▶ _What is expected_:
Find all lines in the listing that include the word "coordinates", then copy them.

▶ _Supplied records_:
_ _ _

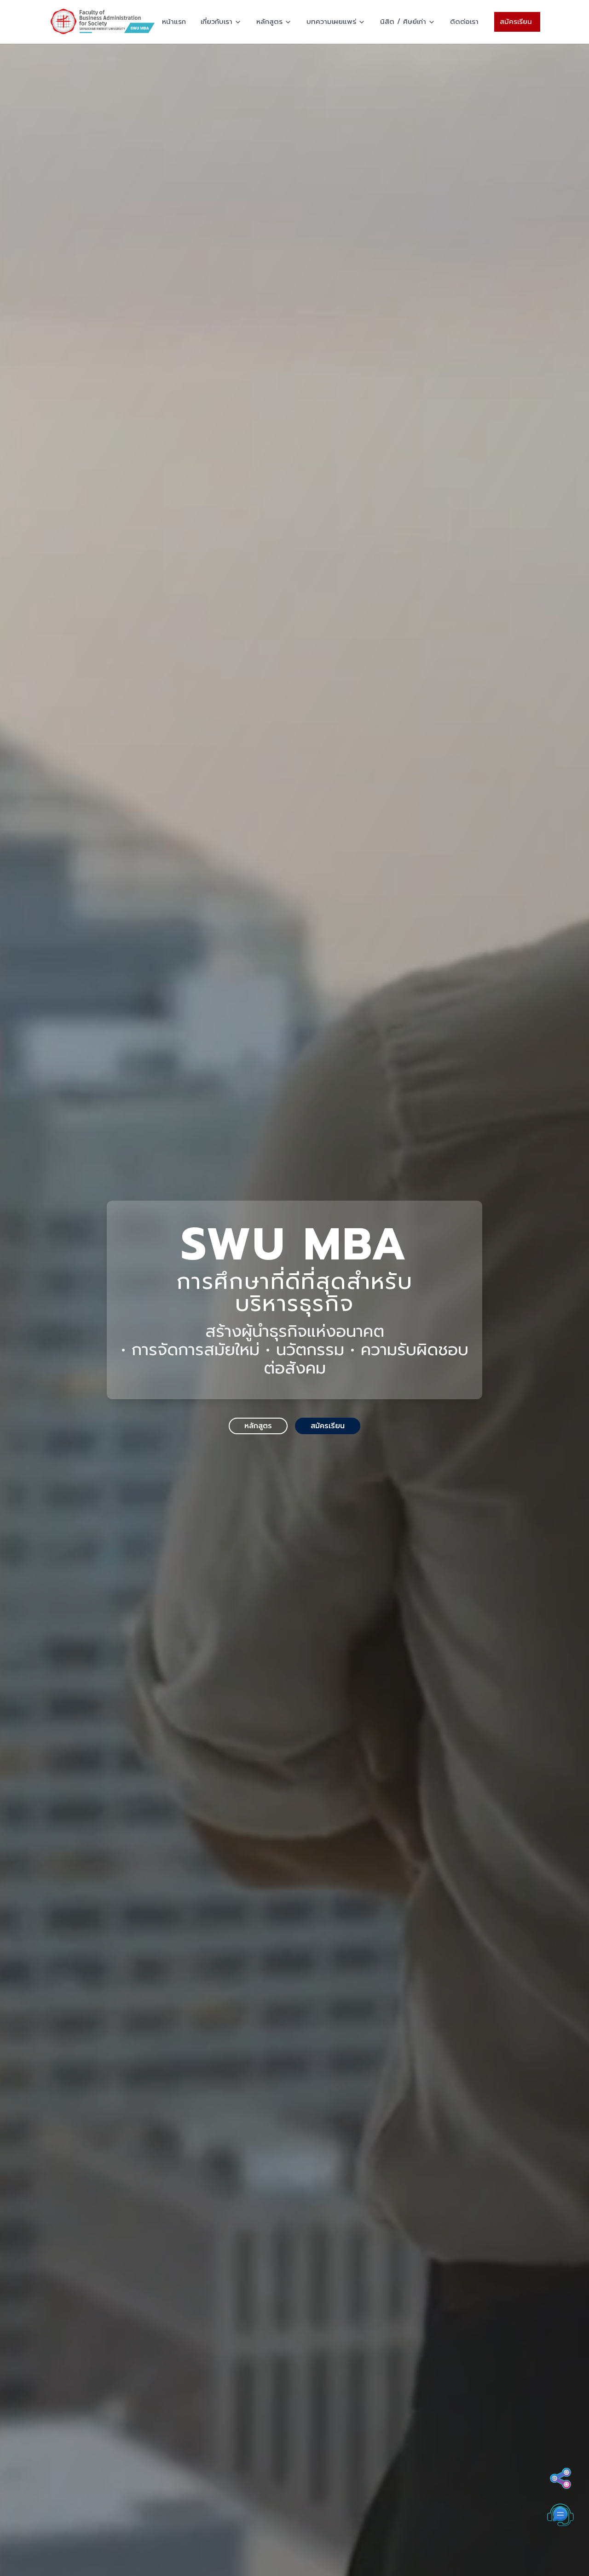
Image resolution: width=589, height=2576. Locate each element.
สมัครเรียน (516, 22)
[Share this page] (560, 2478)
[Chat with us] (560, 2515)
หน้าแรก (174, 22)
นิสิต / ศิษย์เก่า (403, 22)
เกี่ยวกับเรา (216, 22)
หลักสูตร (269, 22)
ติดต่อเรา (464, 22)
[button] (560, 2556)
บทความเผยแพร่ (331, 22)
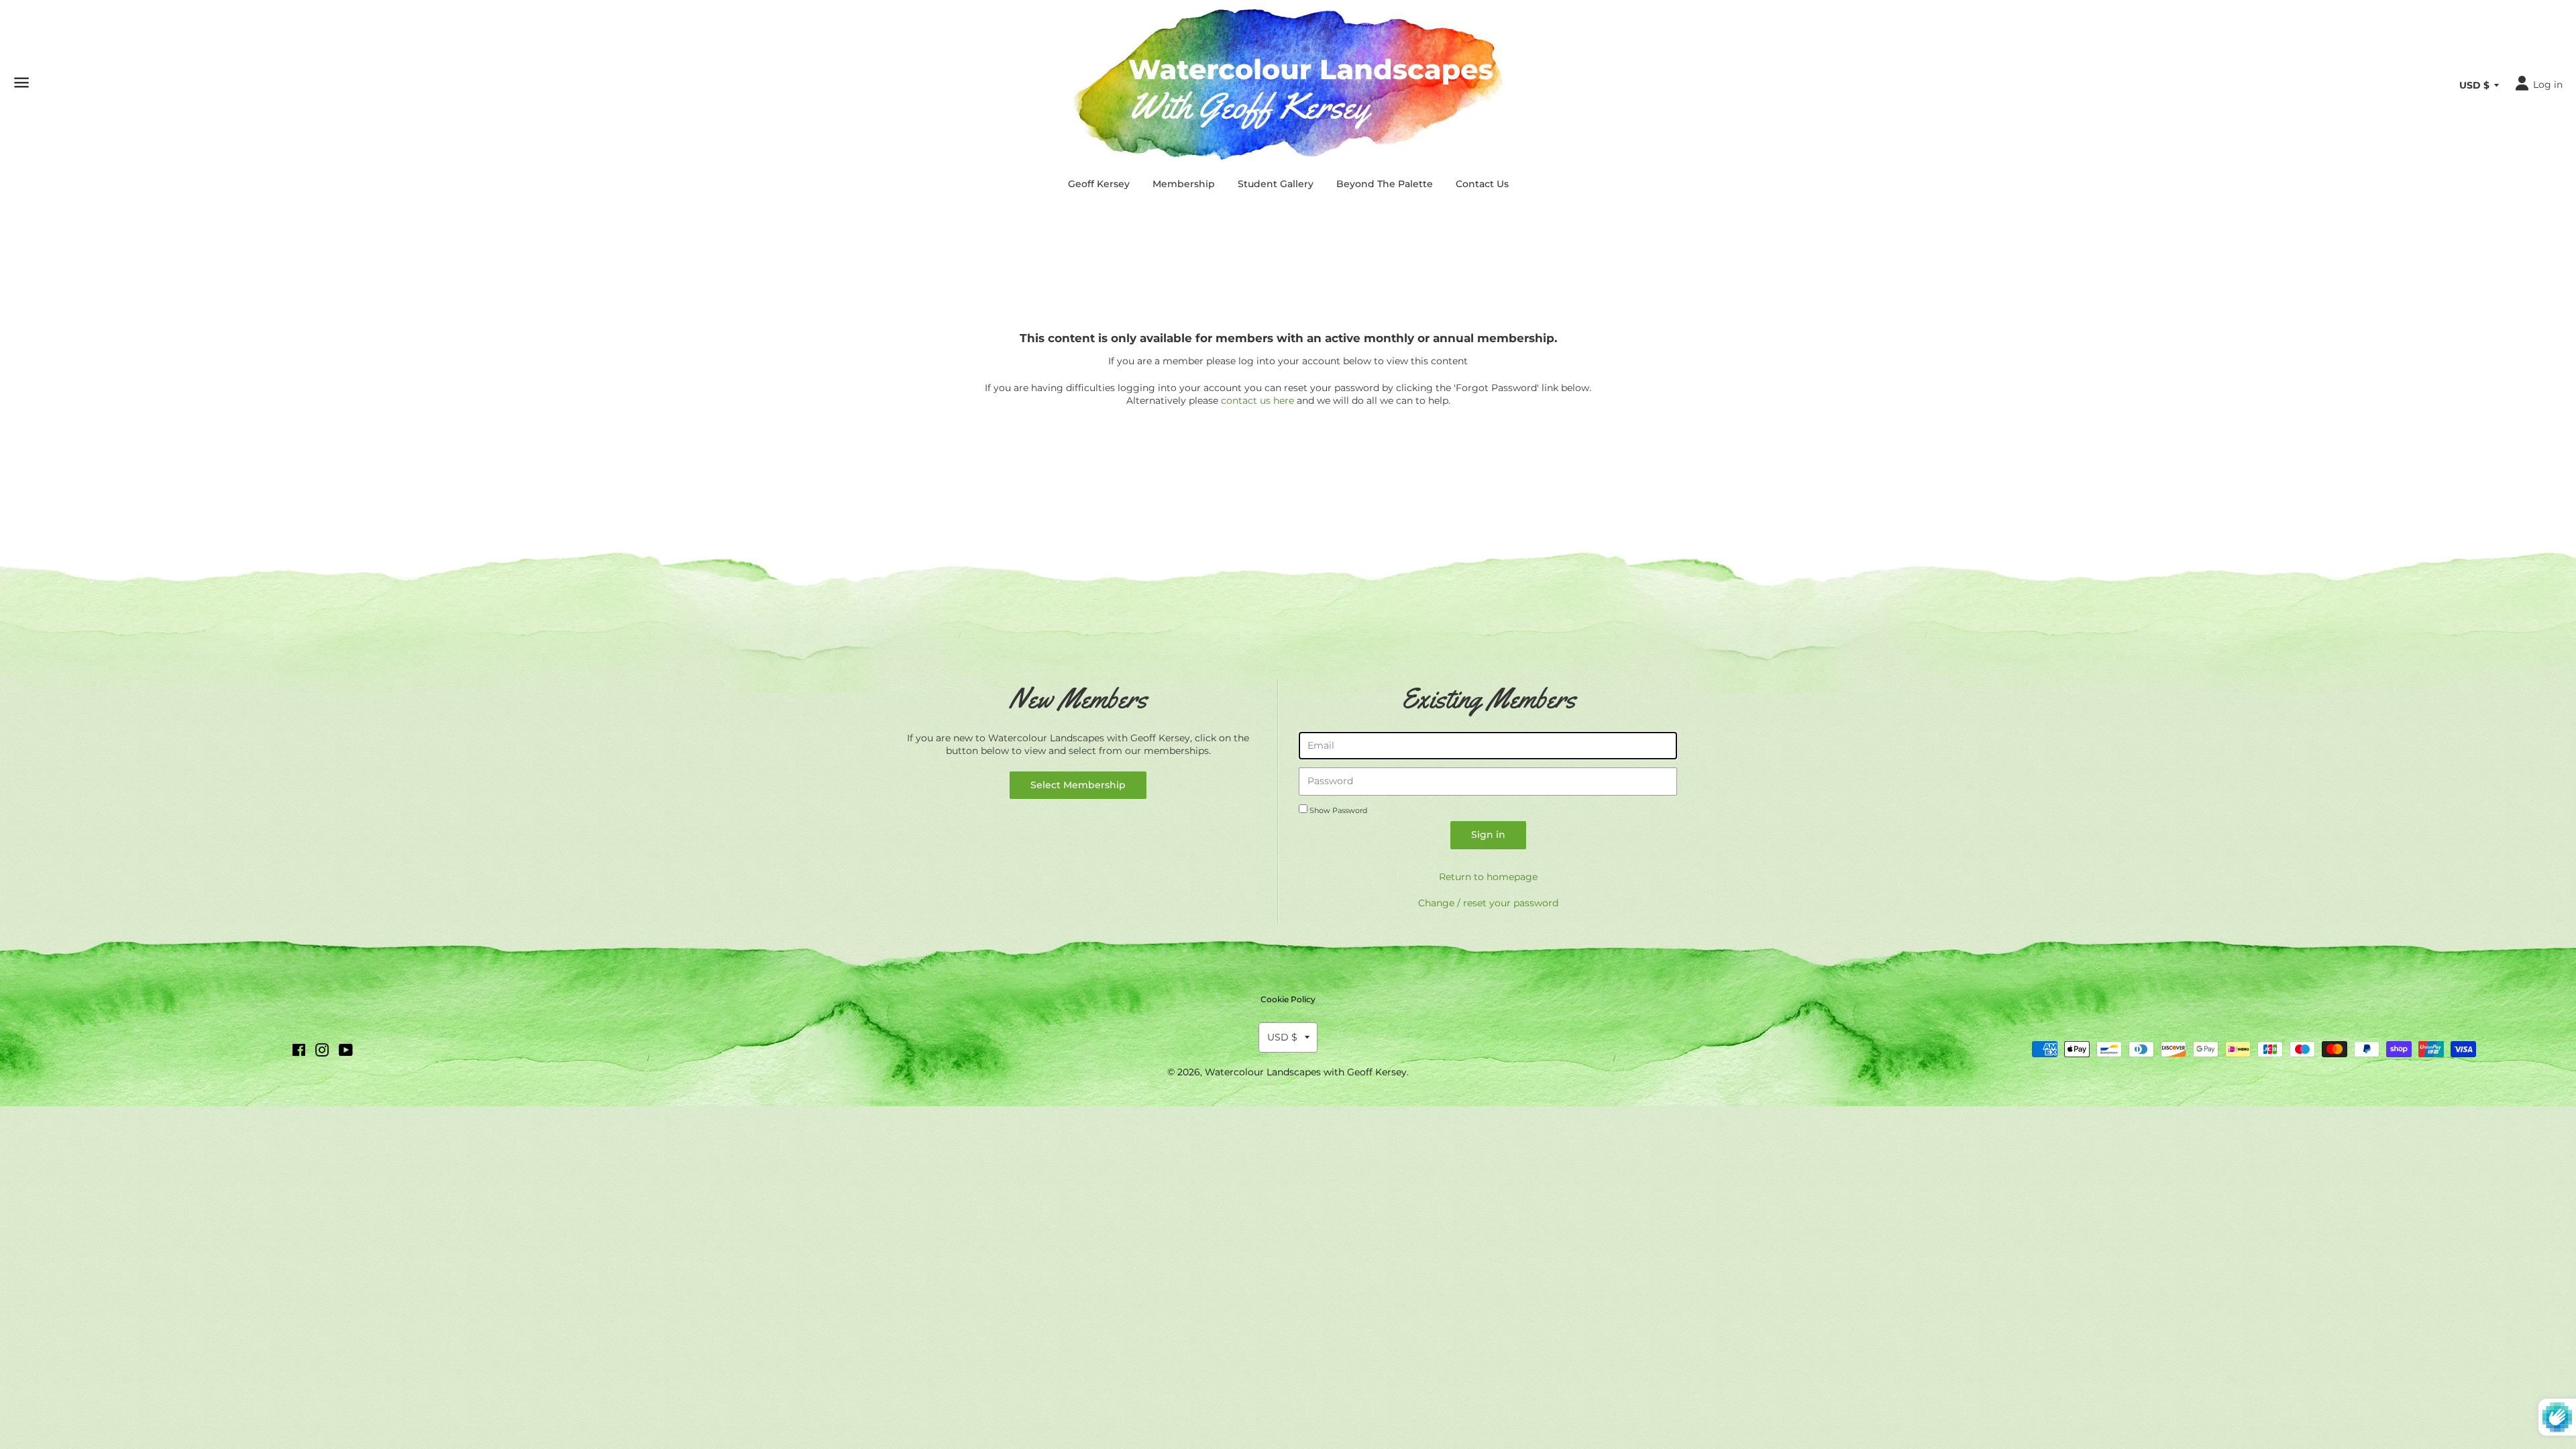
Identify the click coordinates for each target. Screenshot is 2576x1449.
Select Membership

_ _ _

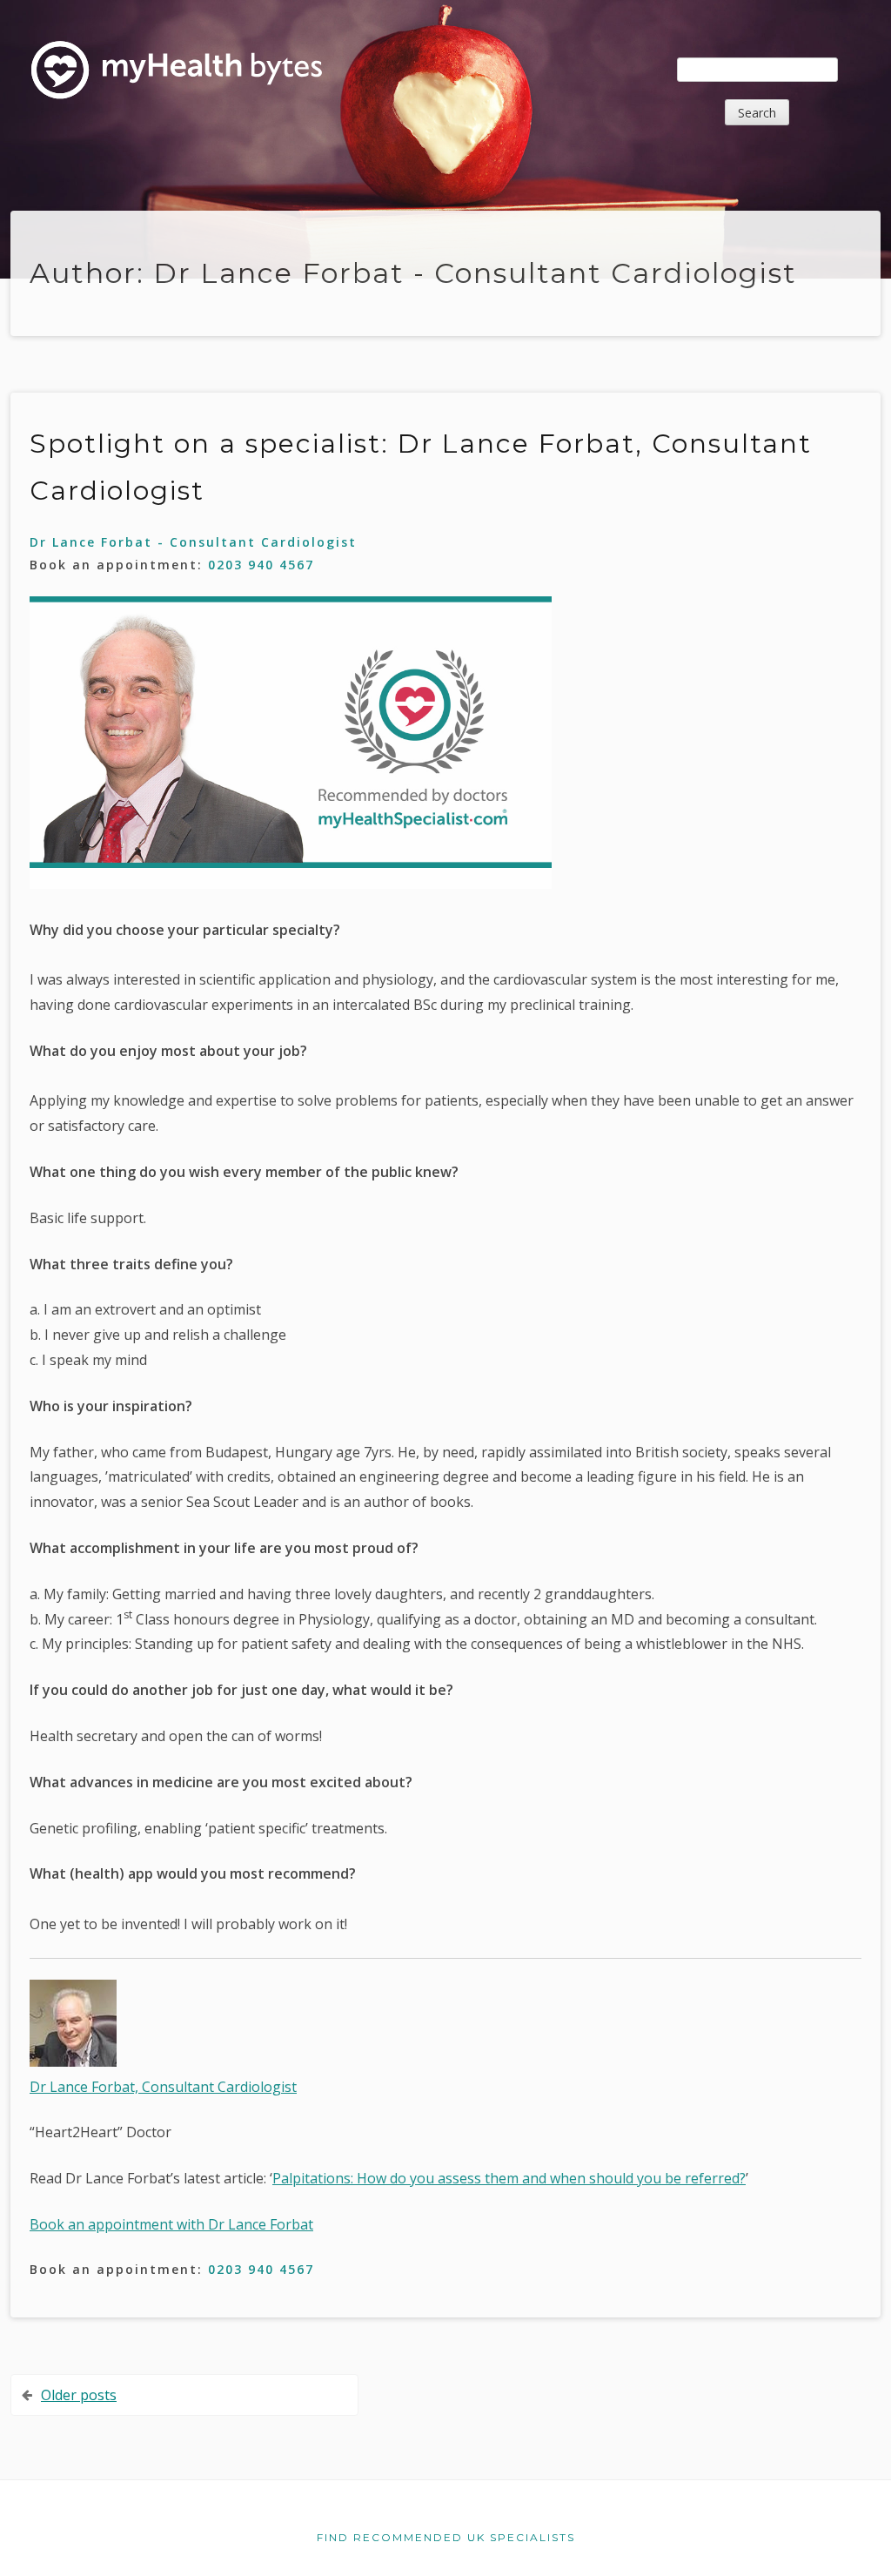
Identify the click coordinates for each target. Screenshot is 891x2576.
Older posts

_ _ _

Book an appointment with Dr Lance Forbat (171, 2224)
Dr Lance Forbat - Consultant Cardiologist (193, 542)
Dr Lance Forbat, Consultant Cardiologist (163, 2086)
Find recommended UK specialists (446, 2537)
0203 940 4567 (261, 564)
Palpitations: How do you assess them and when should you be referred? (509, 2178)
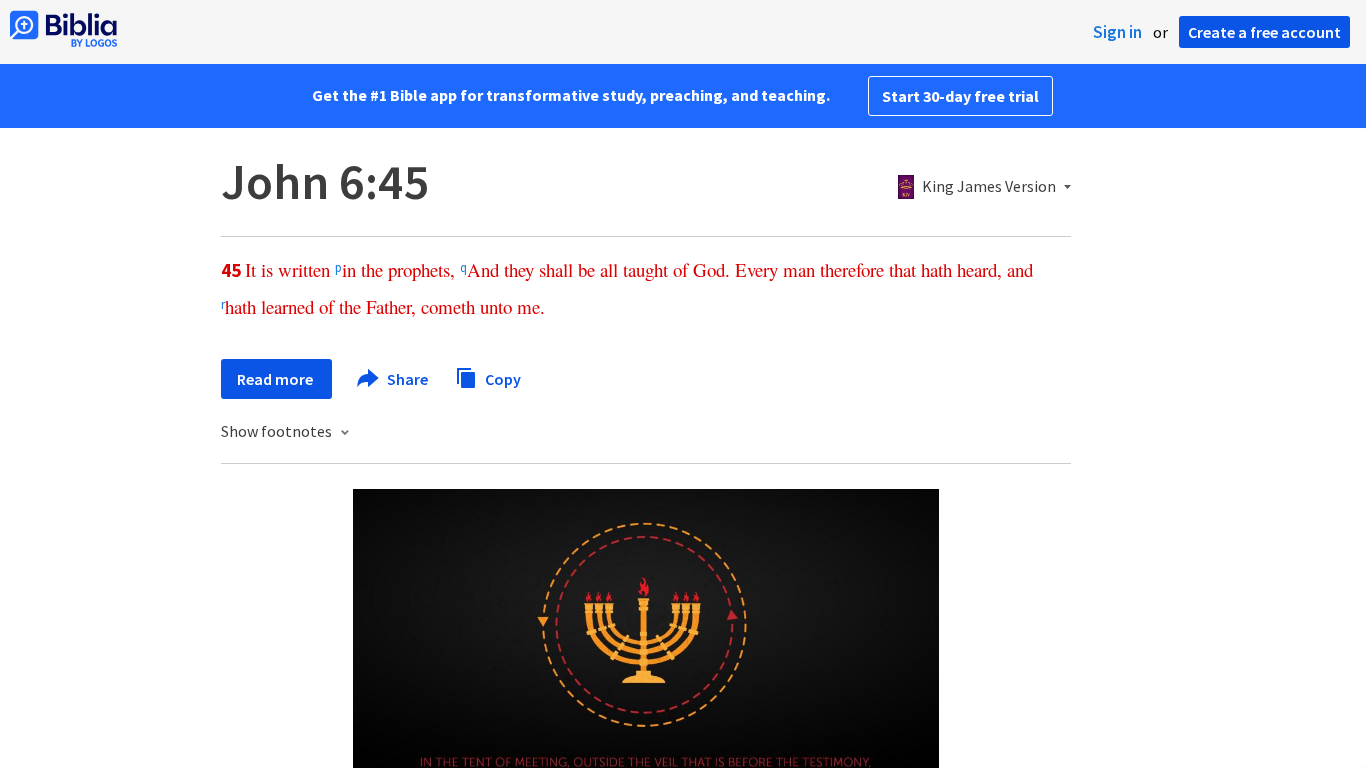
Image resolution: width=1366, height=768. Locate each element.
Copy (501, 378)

_ _ _

▶ _Response box_:
Identify the click coordinates for each target. Screenshot is 2576x1449.
Identify the click coordinates for each target. Screenshot is 891x2576.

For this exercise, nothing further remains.